Gyurcsany, one of Hungary's most disliked politicians, has struggled to amass popular support after his government enacted hefty tax and price hikes in 2006 to reduce the biggest budget deficit in the 27-nation European Union.

(Reporting by Balazs Koranyi)

Far right supporters stage demonstration in Budapest

Budapest, September 20 (MTI) - Simultaneously with demonstrations by the anti-violence Democratic Charter and another by Roma organisations, some 500 supporters of the radical right Jobbik party and other extreme right organisations gathered in Budapest's Heroes' Square on Saturday afternoon.

Jobbik head Gabor Vona addressed the protesters and said that "Hungary belongs to the Hungarians" and voiced hope that at the next elections his non-parliamentary party would garner a much larger share of the votes than the five percent required to get seats in the national assembly.

The demonstrators, many of whom were waving the national colours or the red-white stripes associated with the far right, are scheduled to march down Andrassy Boulevard and proceed toward central Budapest's Szabadsag Square near Parliament.

Participants of the rally have put up placards on the iron railing with which the police cordoned off a part of Heroes' Square for the demonstration, with slogans saying "Gyurcsany out" and "Dissolve parliament" or "Traitors, thieves", MTI's on-site correspondent reported.

Several hundred riot police are also reported to be deployed in nearby streets.

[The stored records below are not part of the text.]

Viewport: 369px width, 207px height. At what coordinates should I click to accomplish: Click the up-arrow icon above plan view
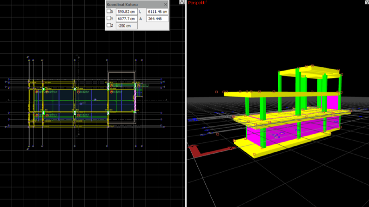tap(182, 2)
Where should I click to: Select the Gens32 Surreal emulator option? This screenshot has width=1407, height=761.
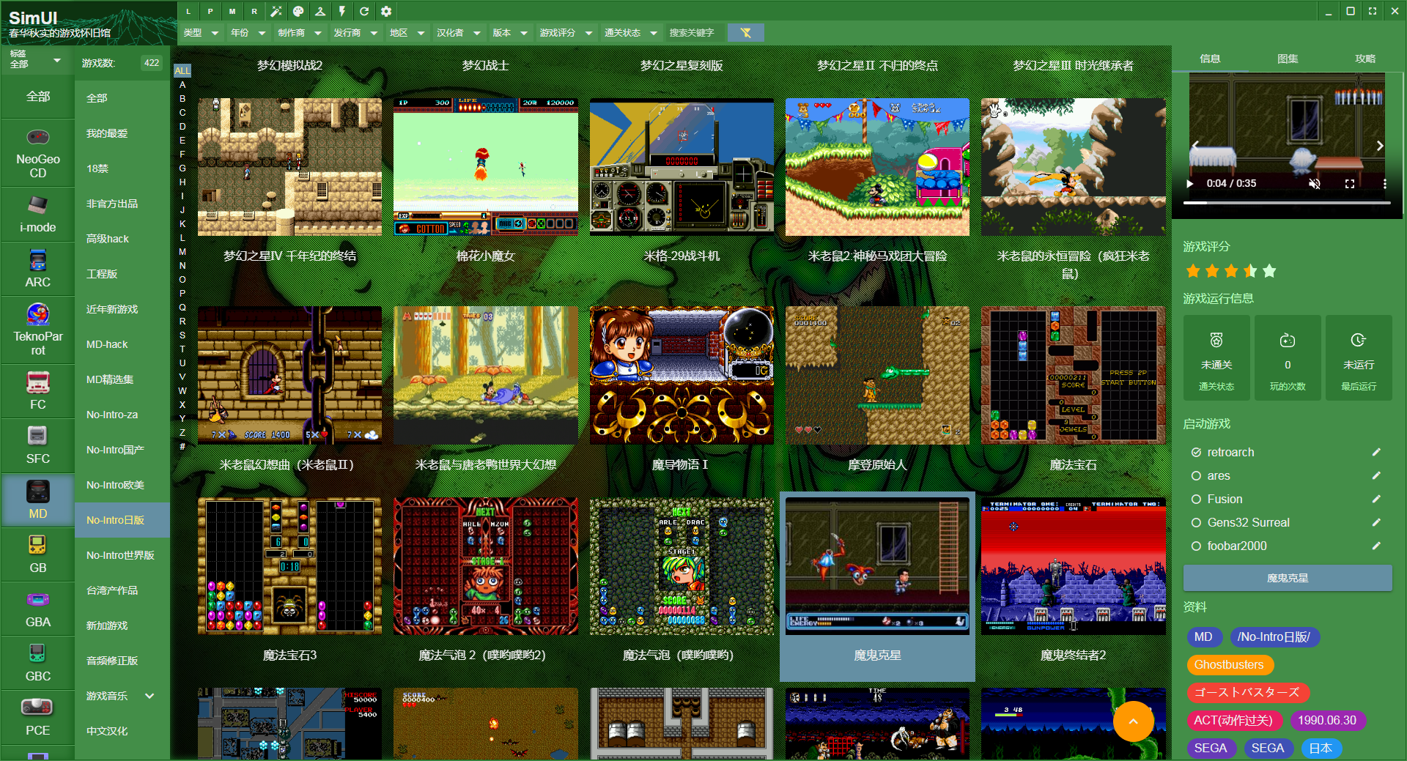click(1196, 523)
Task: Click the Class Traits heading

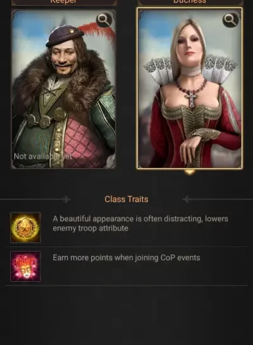Action: point(127,199)
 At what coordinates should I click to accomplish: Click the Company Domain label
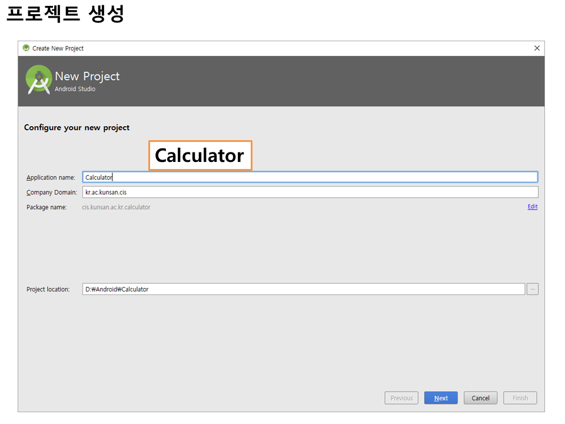pos(51,193)
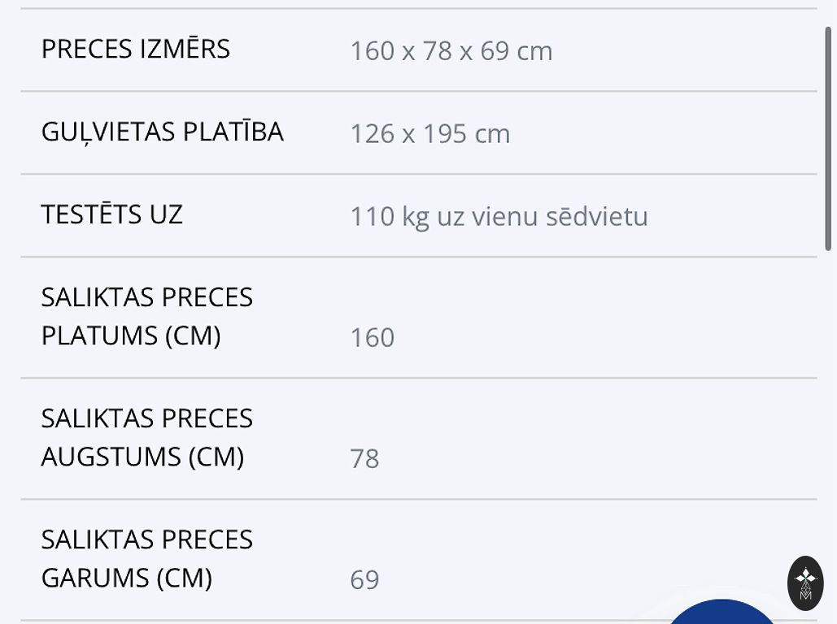Click the GUĻVIETAS PLATĪBA label

tap(163, 132)
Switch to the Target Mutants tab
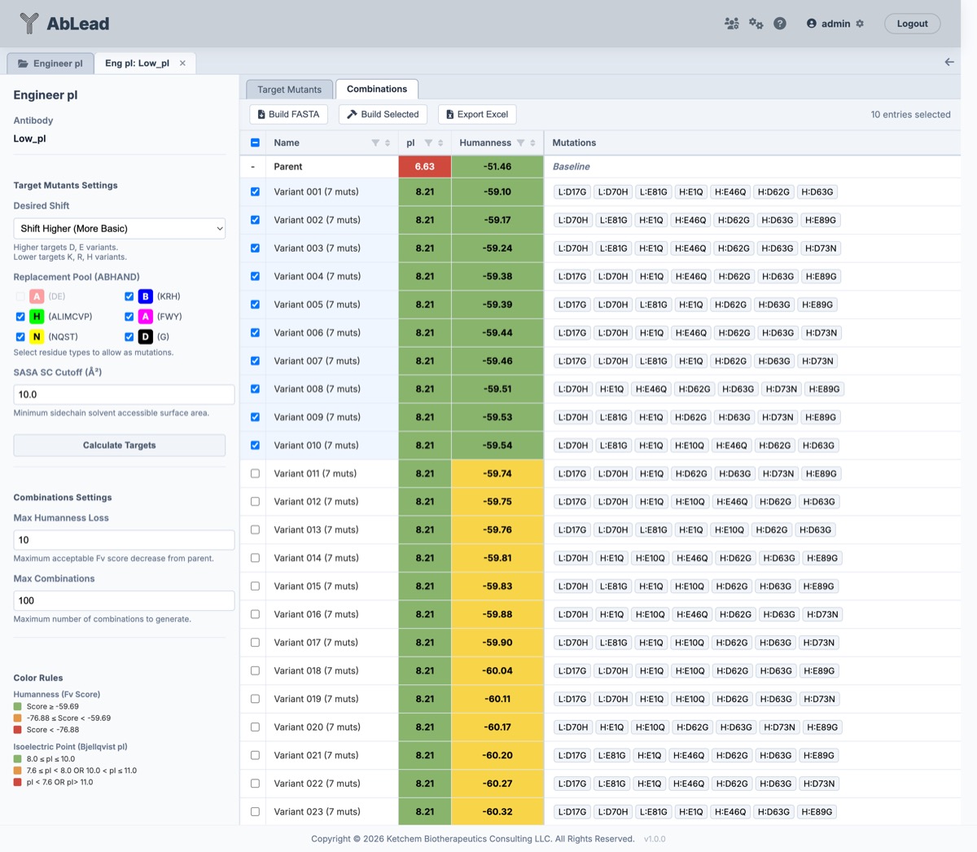 pyautogui.click(x=289, y=90)
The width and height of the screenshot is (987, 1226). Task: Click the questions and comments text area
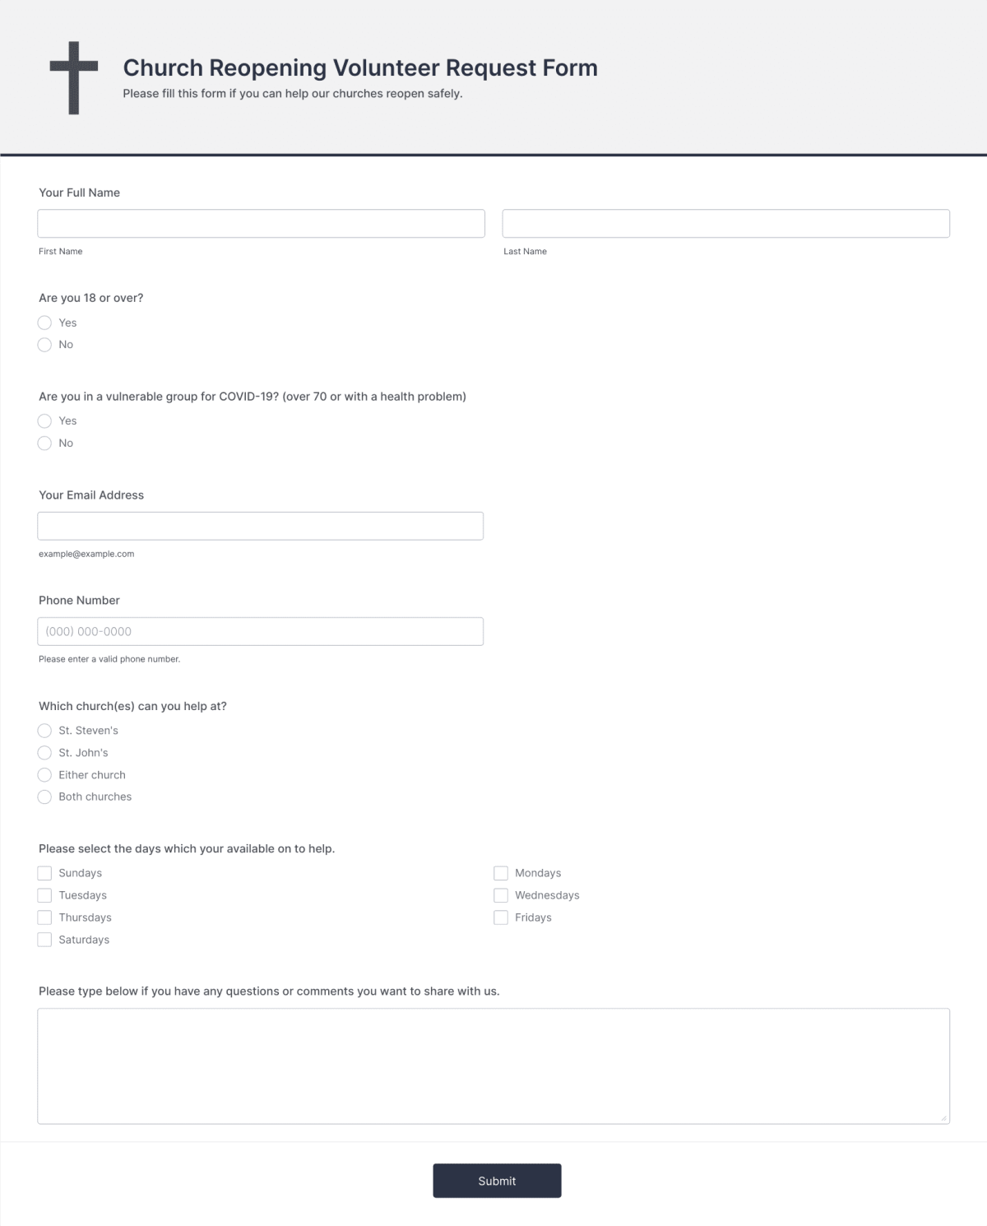(x=492, y=1065)
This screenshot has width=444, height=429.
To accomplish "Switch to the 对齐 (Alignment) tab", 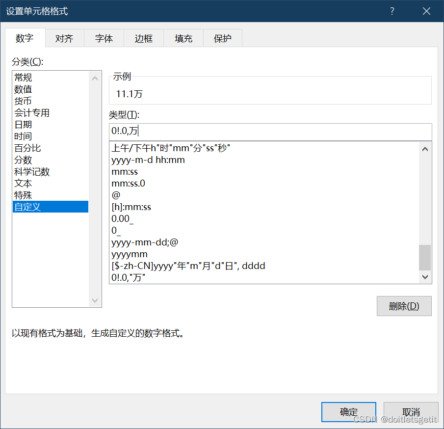I will click(x=64, y=38).

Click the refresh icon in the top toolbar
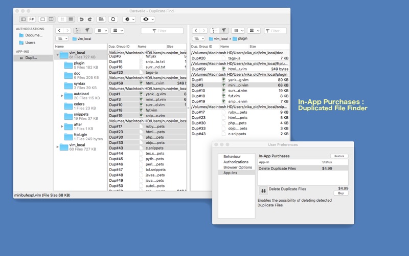click(x=113, y=19)
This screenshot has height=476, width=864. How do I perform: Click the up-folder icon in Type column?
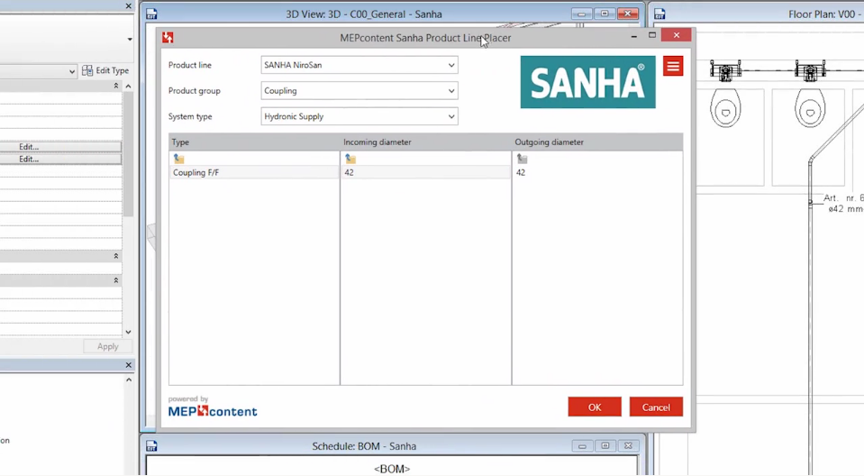tap(178, 159)
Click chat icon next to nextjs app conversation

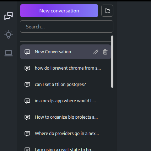[x=27, y=101]
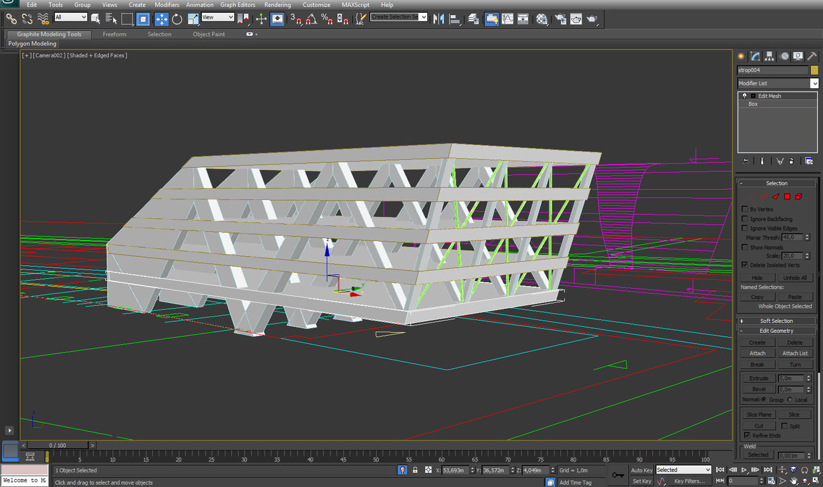Uncheck Delete Isolated Verts

pyautogui.click(x=745, y=265)
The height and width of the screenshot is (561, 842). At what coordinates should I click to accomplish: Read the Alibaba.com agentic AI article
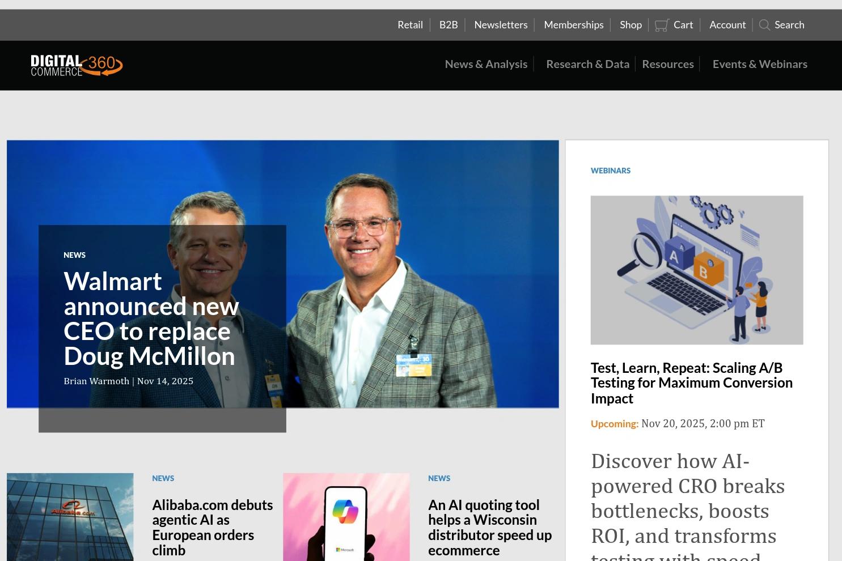point(212,526)
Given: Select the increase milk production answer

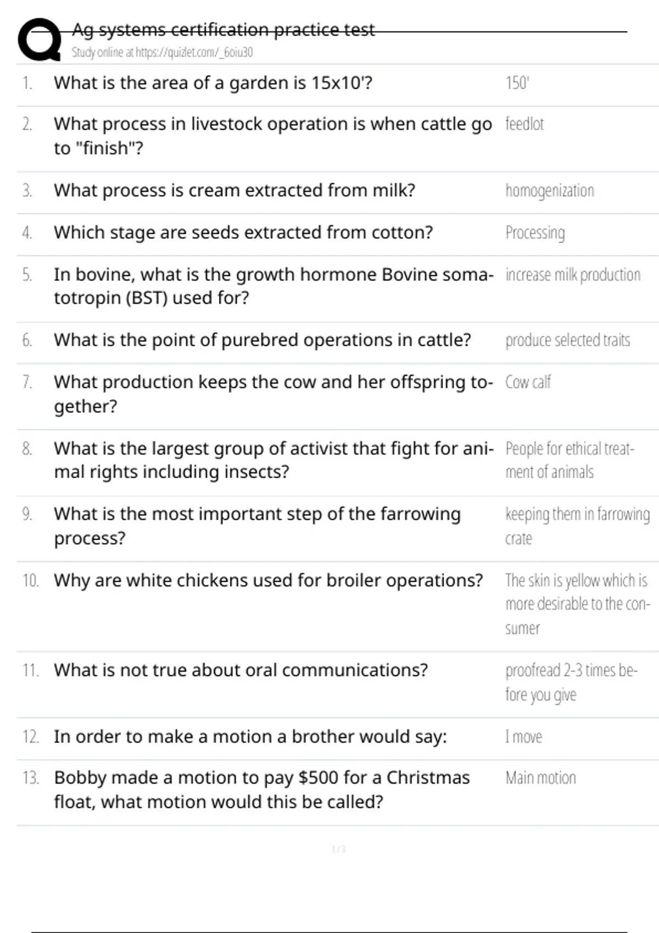Looking at the screenshot, I should click(573, 274).
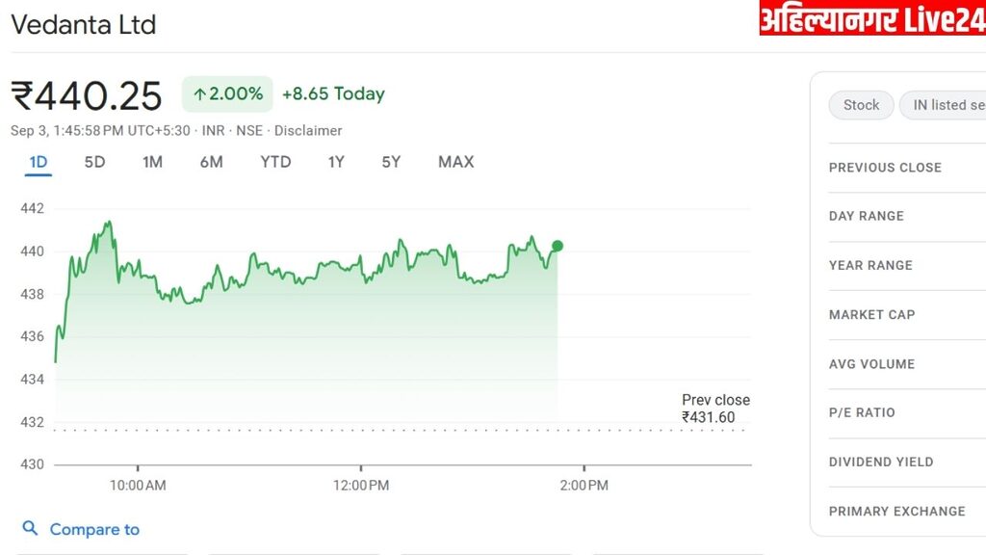Click the Stock chip button

pyautogui.click(x=861, y=105)
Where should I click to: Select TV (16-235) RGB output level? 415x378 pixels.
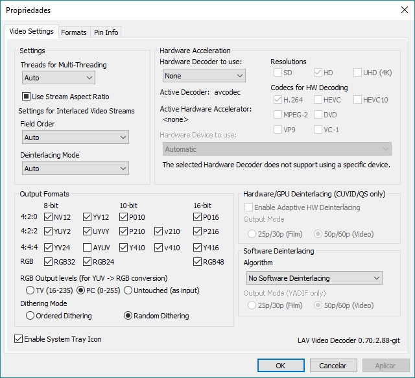(30, 290)
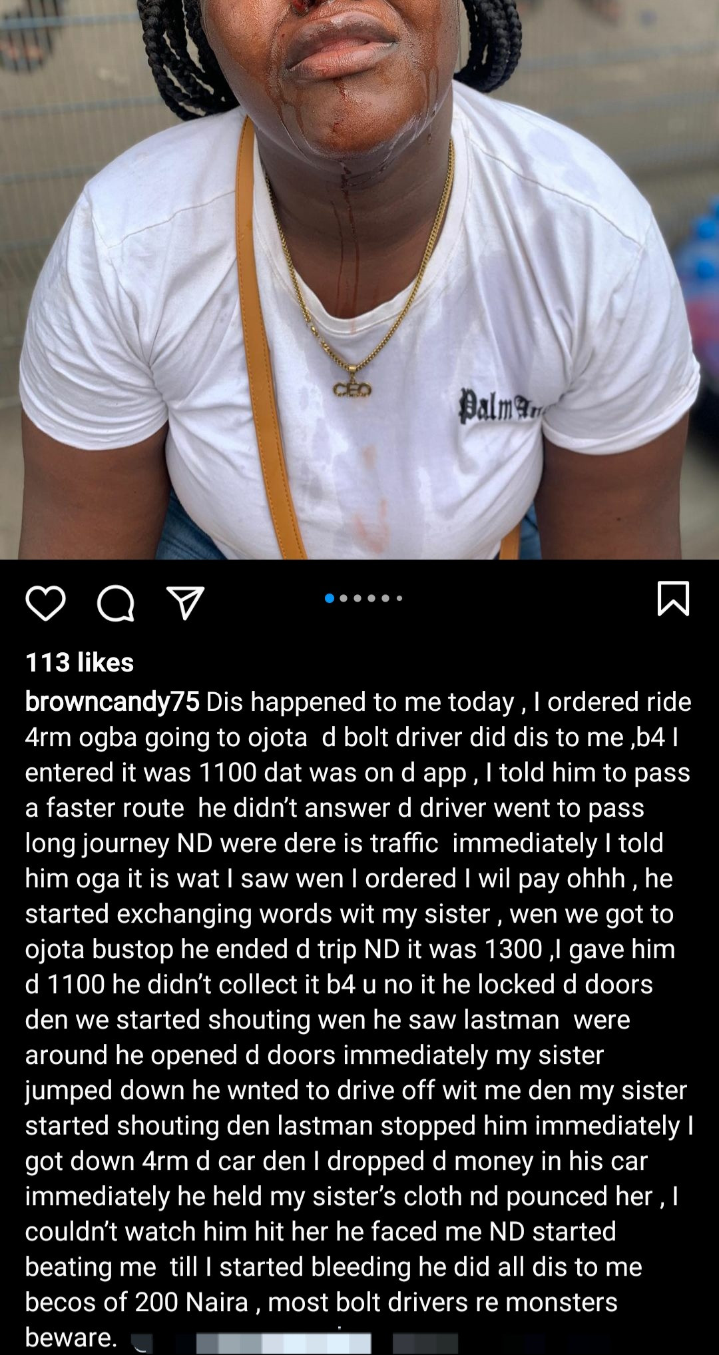Image resolution: width=719 pixels, height=1355 pixels.
Task: Go to the fourth carousel dot
Action: pyautogui.click(x=371, y=598)
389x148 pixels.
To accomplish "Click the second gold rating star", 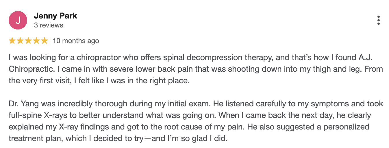I will point(20,41).
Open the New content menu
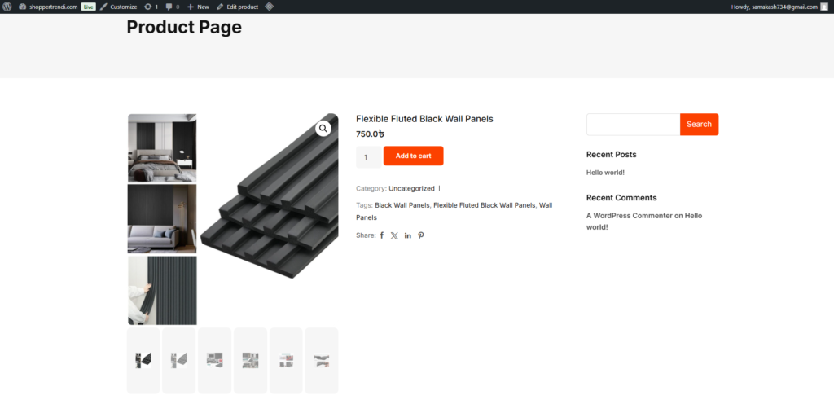834x404 pixels. point(198,7)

Below are some older videos from the demonstrations and riots of 2006. The Far-Right and fascists have been active if not spearheading many of the anti-government protests in Budapest. The government of former Stalinist turned "social democrat" Ferenc Gyurcsány has come under increasing pressure from Right and nationalist groups. The main issue used to mobilize popular opposition to the governemnt wsa the leaked audiop recordings in which Gyurcsány states, "we lied throughout the last year-and-a-half, two years. It was totally clear that what we are saying is not true. You cannot quote any significant government measure we can be proud of ".

Increasing opposition to the government corresponded to the 50th anniversary of Hungarian Revolution of 1956 in which the populace revolted against Soviet domination. The Hungarian Revolution was a mass, popular revolt that manifested itself in varying forms of revolt and attempts to create working class organizations of self-management and defense. Eventually, the Soviets ruthlessly crushed the Revolution - after calls by the Hungarian revolutionaries for international defense went ignored - and executed or imprisoned thousands.

In recent years the radical anti-authoritarian and libertarian impulses of the Revolution have been replaced by interpreting the Revolution as a purely "Nationalist" event. It's on this that the Far-Right and fascists have been able to position themselves as the true inheritors of the Hungarian rebels of '56.

The videos here is to give an idea of the mood within Budapest. I'm not always sure the political perspective that the videos are coming from, though the first one is put to the music of the California Leftwing and anarchist band, Ignite. The second song on the video is a re-done version of Bleeding, with lyrics changed to reflect the situation in Hungary.

In another video you see the crowd take control of a tank. Frightening, but simultaneously funny, the protesters drive the tank into their own ranks nearly running their own people over. In such a situation we couldn't imagine driving a tank is easy, but the main point is that the protesters are meaning some serious "direct action" against the cops as it was reported to have been used later to drive into the police.